Asked what size audience is being targeted, he said: “We don’t really have a number in mind. I think it’s just seeing how rapidly it grows and what our daily active users look like ... What really interests us is once we get the word out how quickly can it grow organically ... that’s what we’ll be looking out for.”

Sher said monetisation has “not been fully thought through – I think we’re waiting to see what the audience size is like.” But he said native advertising and subscriptions could be considered.

OK, not to sound completely rude here, but, SERIOUSLY!? As publishers (not technology companies, not app developers, not programmers, and not venture capitalists) are we really now developing technology (aka, digital special sections) to see how it shakes out?

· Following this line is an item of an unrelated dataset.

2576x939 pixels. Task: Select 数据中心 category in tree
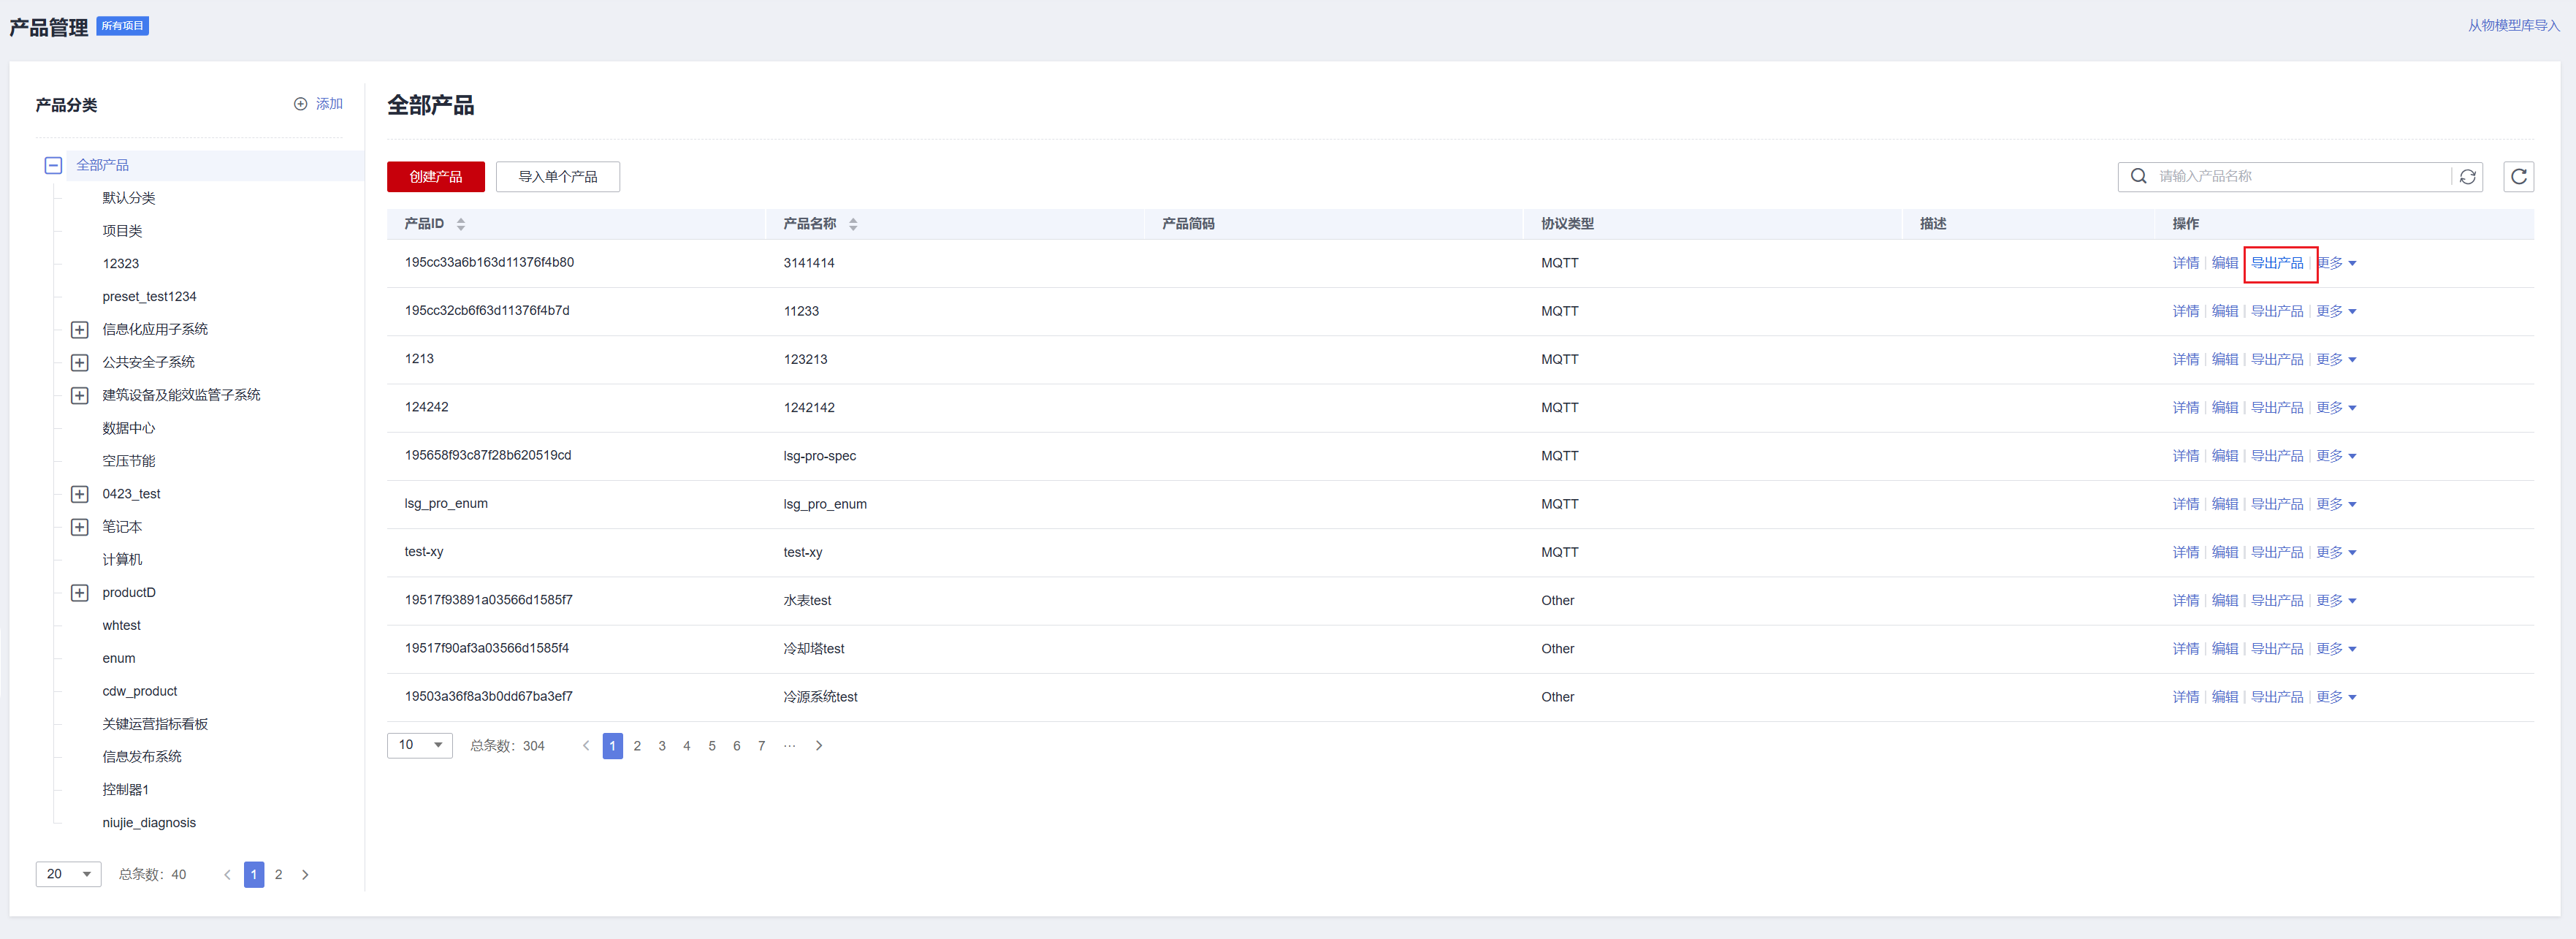coord(128,428)
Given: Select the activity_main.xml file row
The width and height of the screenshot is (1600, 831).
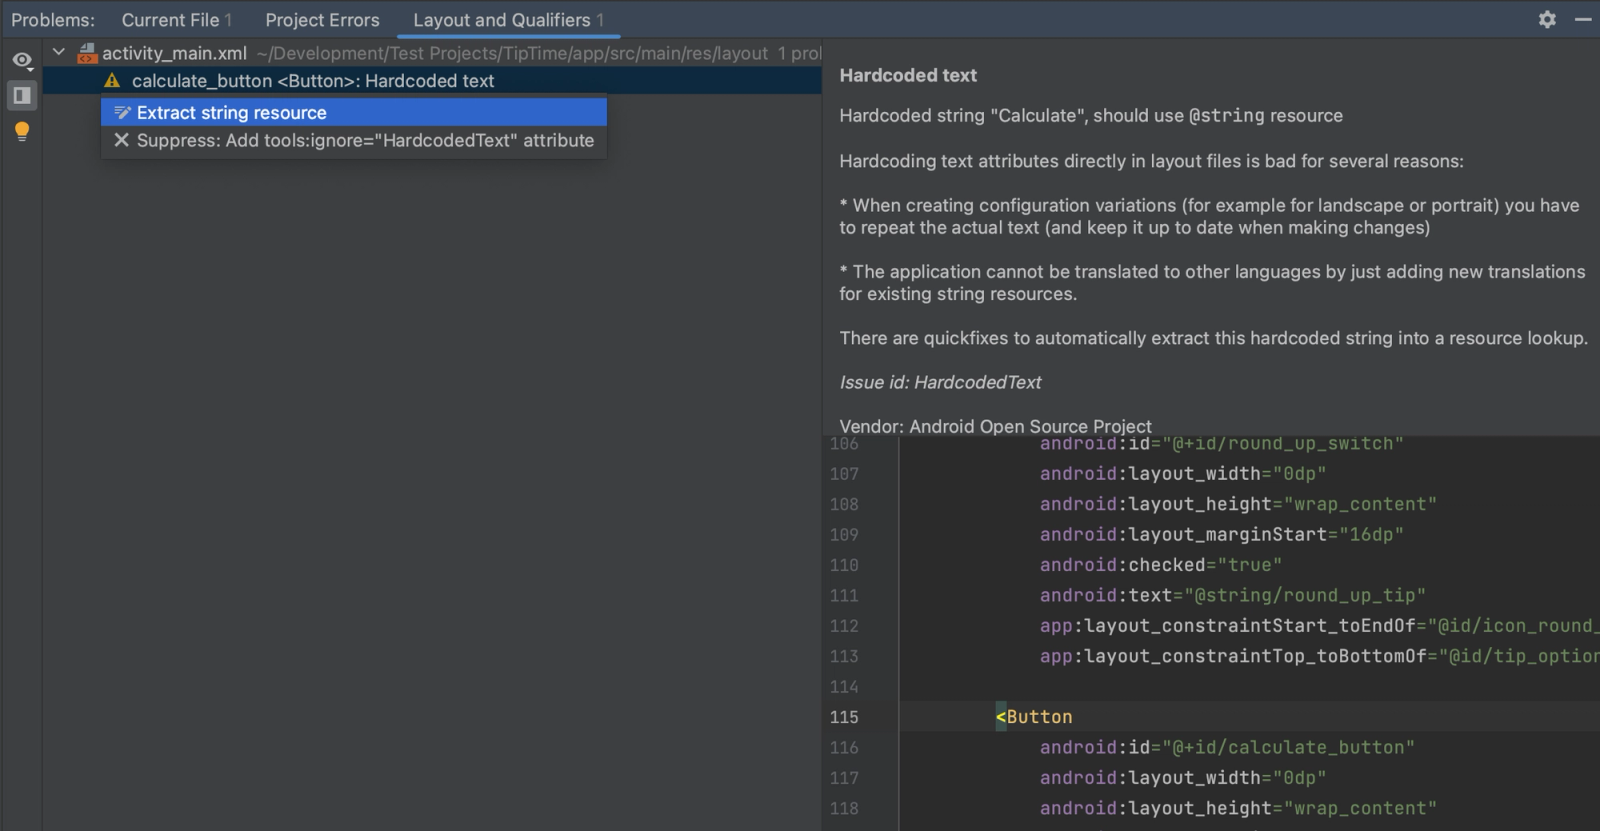Looking at the screenshot, I should tap(174, 53).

Yes, no doubt innovation is key to survival. But to throw something out there that doesn’t seem to solve a problem, a need, or a basic request, without a business plan or idea of how to monetise it? That seems a bit more “throw it to the wall to see what sticks” versus innovation.

Innovation is a lot more thought and strategy than the name leads on, and usually is based on solving a problem or addressing a need in a new or different (hence “innovation”) way.

For an industry that’s not got much fat left to trim, waiting to see how something is monetised or what the audience will be seems a lot like setting a pint of ice cream in the sun to see what happens. We all know it’s going to melt and go bad. And you just wasted good money and ice cream …

This blog is about satisfying audiences, and in all these “innovations” I’m seeing lately, there’s a BIATWC approach being taken when no one’s stopped to ask the audience any questions.

What do publishers want? I thought it was revenues. What do they need? I thought it was revenues and audience. I’m now starting to think it’s a frontal lobotomy and hearing aids.

Ask what your audience wants or needs. I guarantee it isn’t another special section — print, digital, slapped-together aggregator, or otherwise.

Stop, ask, listen, and think. You’d be surprised at the answers. And I guarantee you the monetisation for it is part of the solution.

I get it: Thinking is hard. But apparently blind faith that if you build it, it’ll all shake out in the end is easier to wrap your head around.